Beginning at the line containing "Task: Click the", give again every line through the end of the data, unchanged and with both ends included. Drop any pictures.

#####

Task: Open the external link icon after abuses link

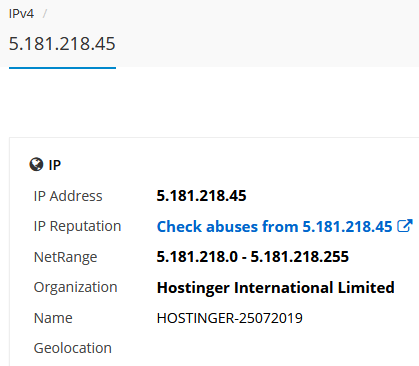Action: click(405, 226)
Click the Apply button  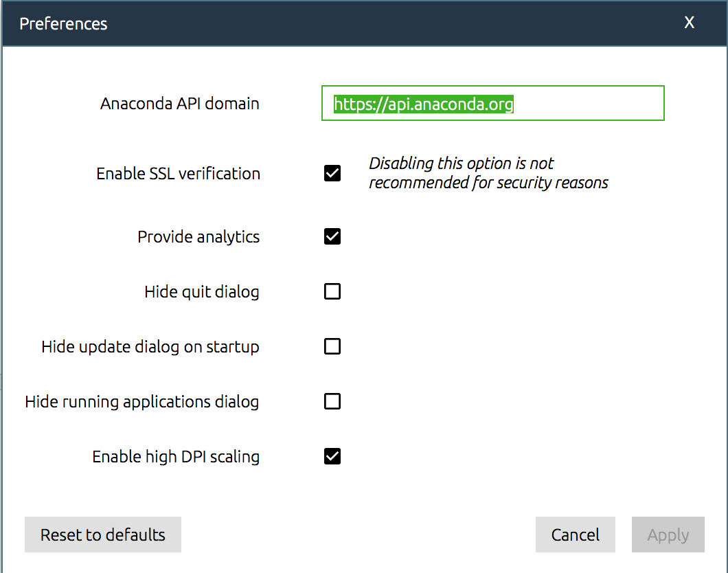[668, 535]
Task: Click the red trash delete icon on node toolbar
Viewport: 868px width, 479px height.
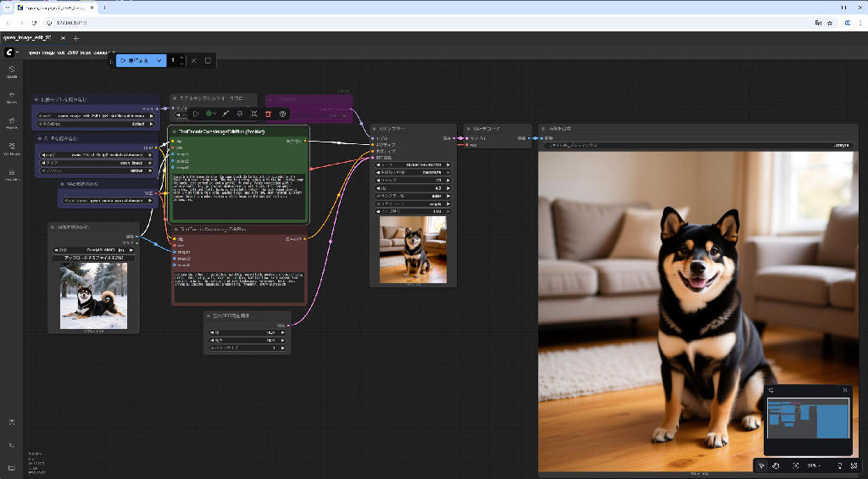Action: [268, 114]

#####

## Problem solution
Task: Click the red trash delete icon on node toolbar
Viewport: 868px width, 479px height.
Action: [268, 114]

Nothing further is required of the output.